Friday, June 6, 2014

FEELING GROOVY

Today was an A+ day.

                                                 


  • I dropped a few pounds - cutting major carbs does work.  

  •  Got my lawn service bill and it was amazingly low for all they do. 

  • Glenn cooked a delicious dinner - hoisin eggplant with a side of mapu tofu.

  • We watched a Blu-Ray "Wolverine" - wonderful!

  • We did not receive one telemarketing call today - hooray!

  • I had a great work out at the gym. This one guy that has decided we are buddies and always ALWAYS comes over to me when I am deep in my treadmill trance - headphones snugly on - beautiful music flowing into my head - anyway, he always ALWAYS spots me and begins talking ignoring the fact that I have my headphones on and can't hear a damn thing he is saying. So, of course, I am forced to remove my headphones to listen to his empty blather resulting in my lovely trance being broken while I pretend I care what he is talking about. TODAY HE JUST WAVED HI and I waved back and all was right with my world as Morgana King whispered "Corcovado" in my ear.....ah.........

  • After a very busy year and a half, I have time for reading. I began a compelling book gifted to me by my "reader" niece, Anne Marie. It's called "Perfume" - I am hooked.
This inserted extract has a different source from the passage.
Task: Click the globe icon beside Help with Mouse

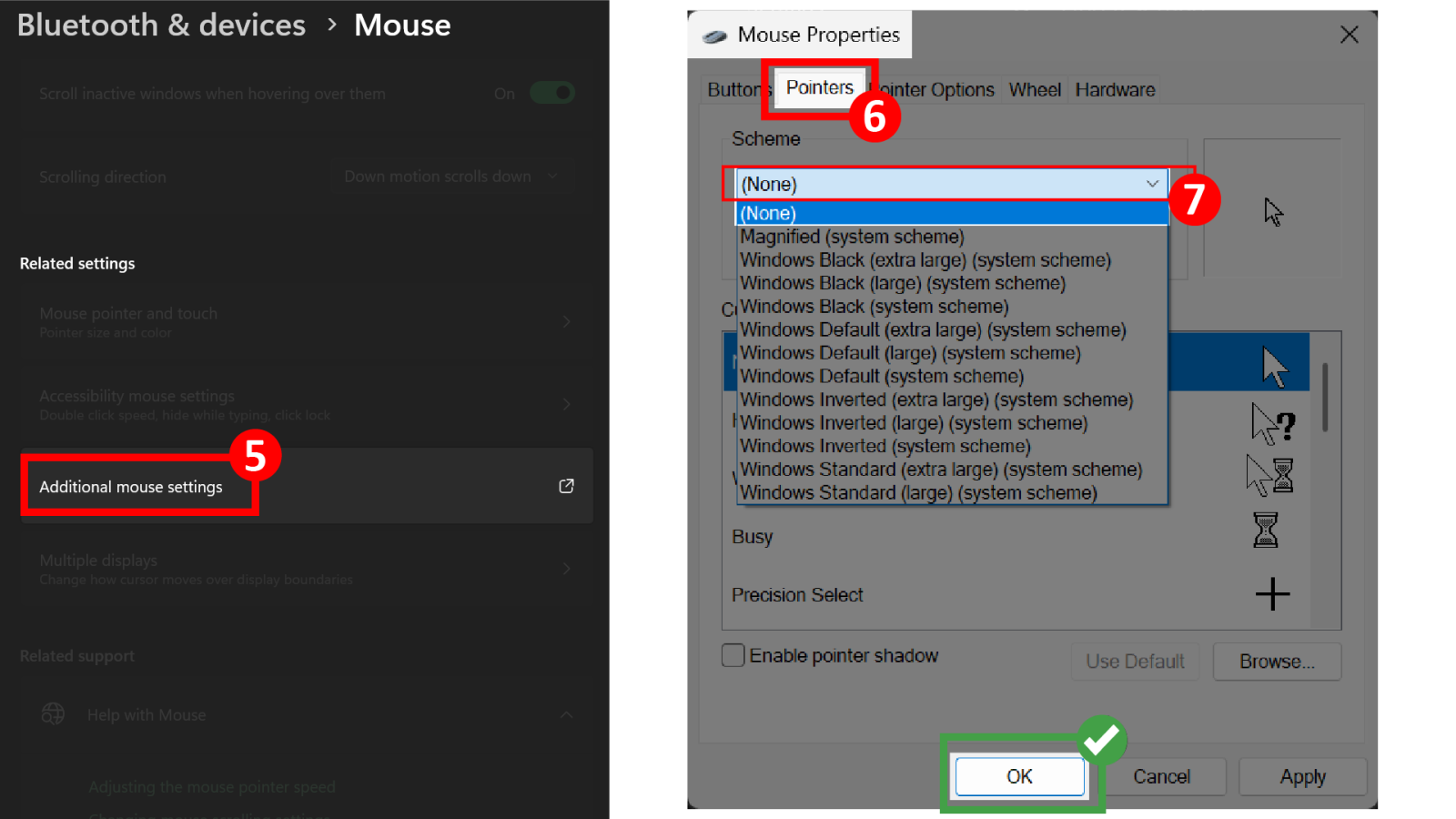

  •  I saw a huge array of birds at the feeders especially my favorites - cardinals and orioles.
  •  
  • Just discovered that Sirius radio has a station devoted purely to Neil Diamond who I have come to appreciate in his old age - and mine.

  • Nothing bothered me today - no nagging paranoia or needy yearnings.
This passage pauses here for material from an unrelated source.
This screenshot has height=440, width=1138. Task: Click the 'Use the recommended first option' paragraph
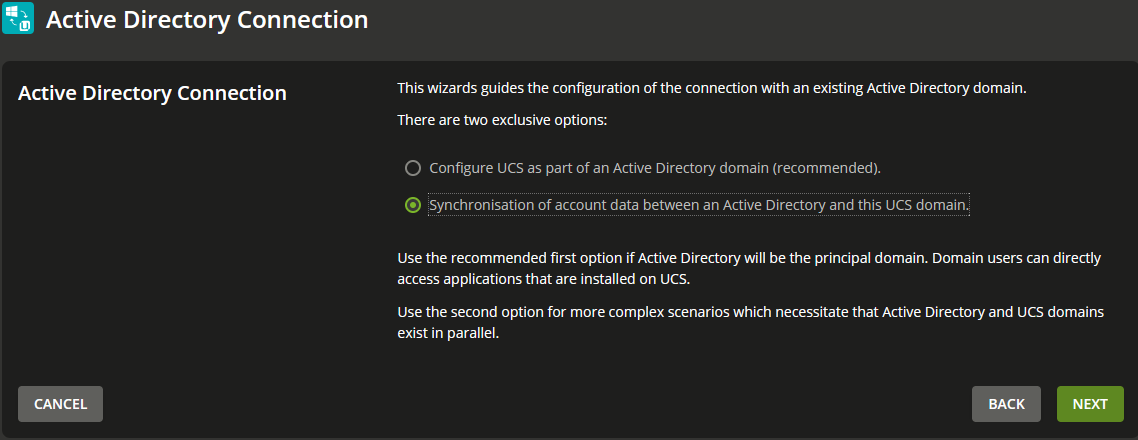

  • Today was smooth sailing.

  • Odds are tomorrow will be shit..........................

                                                           

Friday, May 23, 2014

The Sign

                                                           



It hurts like physical pain. Missing someone you will never see again is a hard road to travel.

It comes and goes.

It goes away for days and months.

It returns at the oddest times.

Never appropriate.

I'll be brushing my teeth and it's there. Not a bang or boom. Yet, not quiet. More like an ache - a yearning - an "Oh God, please" moment. A flash of the possibility that it didn't happen. They are around -  not gone. I want so desperately to get on the phone for a chat. Drive over - drop in. I feel this is possible. I know it's not.
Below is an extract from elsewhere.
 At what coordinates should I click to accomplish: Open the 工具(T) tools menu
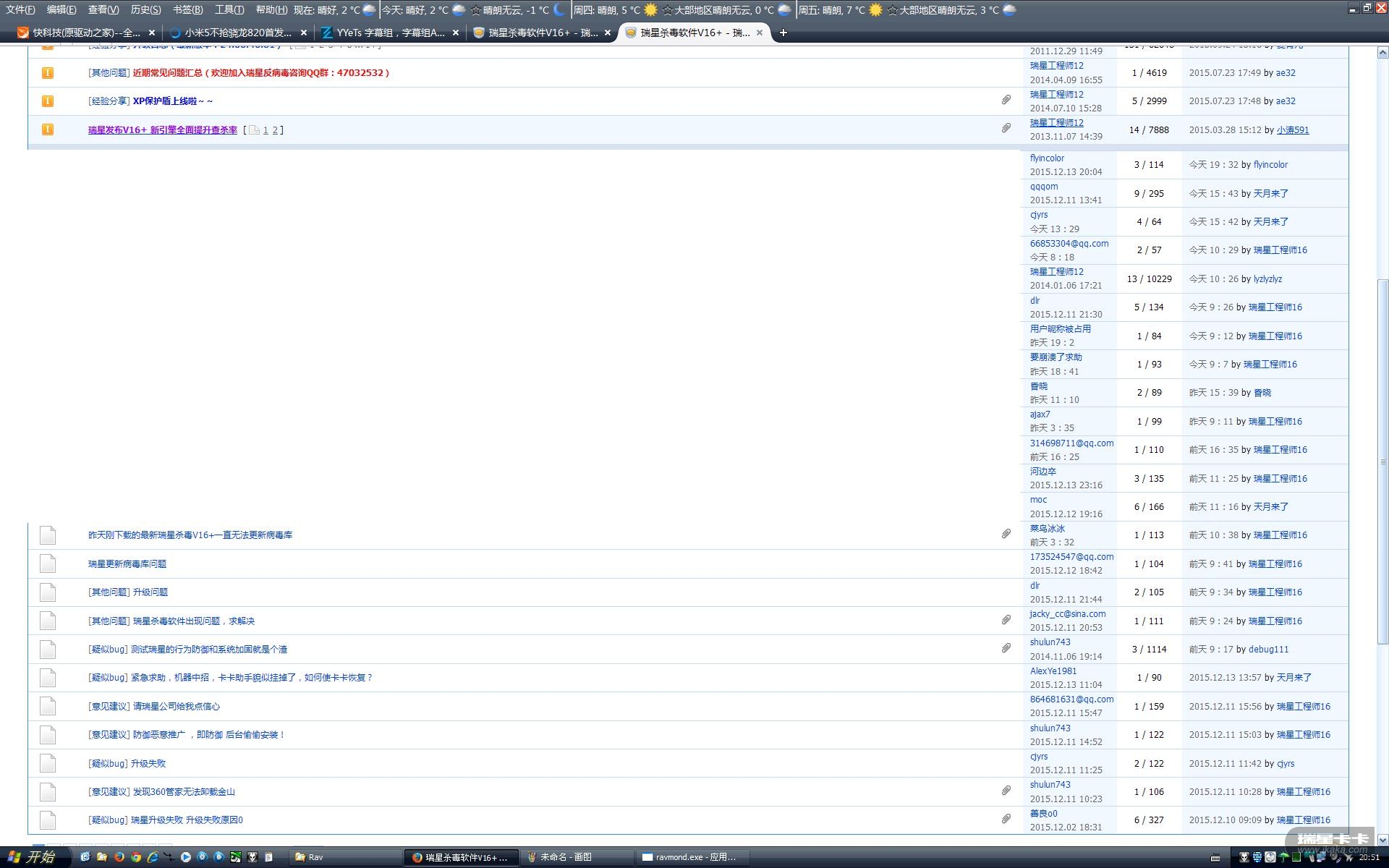229,9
I then ponder the afterlife. I beseech the spirits. Give me a sign. Knock the shampoo off the shelf to prove  - to prove what? Knock the shampoo off the shelf to say hello - to give me hope - to inspire me to figure this whole thing out. If you love me, you'll do it.

 IF YOU LOVE ME YOU'LL DO IT!!!!!!

The shampoo remains stubbornly on the shelf. You don't love me.

YOU DON'T LOVE ME!

This extreme yearning exhausts me. So, I give it up. The longing subsides. Sanity rules. I'm back to my senses. It's mostly forgotten - for now. The yearning becomes a dull low-grade pang. That, too, will subside. I won't feel this way for a long time. And that's a blessing of sorts.

It's necessary.

It's survival.

It's what I need to live a sane centered life.

These episodes are like visits - like holy hauntings.

Perhaps they are the sign. Not the shampoo bottle.

The yearning, the missing - that's the "hello, I'm here - see you later"      


video
                                                                                      


“Give sorrow words; the grief that does not speak knits up the over wrought heart and bids it break.”
William Shakespeare






Thursday, May 15, 2014

It's In The Eyes

                                                         


When I was a kid and even a twenty , thirty and forty something, I believed that old people didn't aspire to anything - that old people didn't dream - weren't interested in any further accomplishments in life - that the world belonged to me and all the other young citizens of the universe.
                                                       


After fifty, if you haven't gotten what you wanted out of life, there was no sense in still wanting it. There was little sense in wanting to hope and strive for something else other than what you ended up doing for most of your life.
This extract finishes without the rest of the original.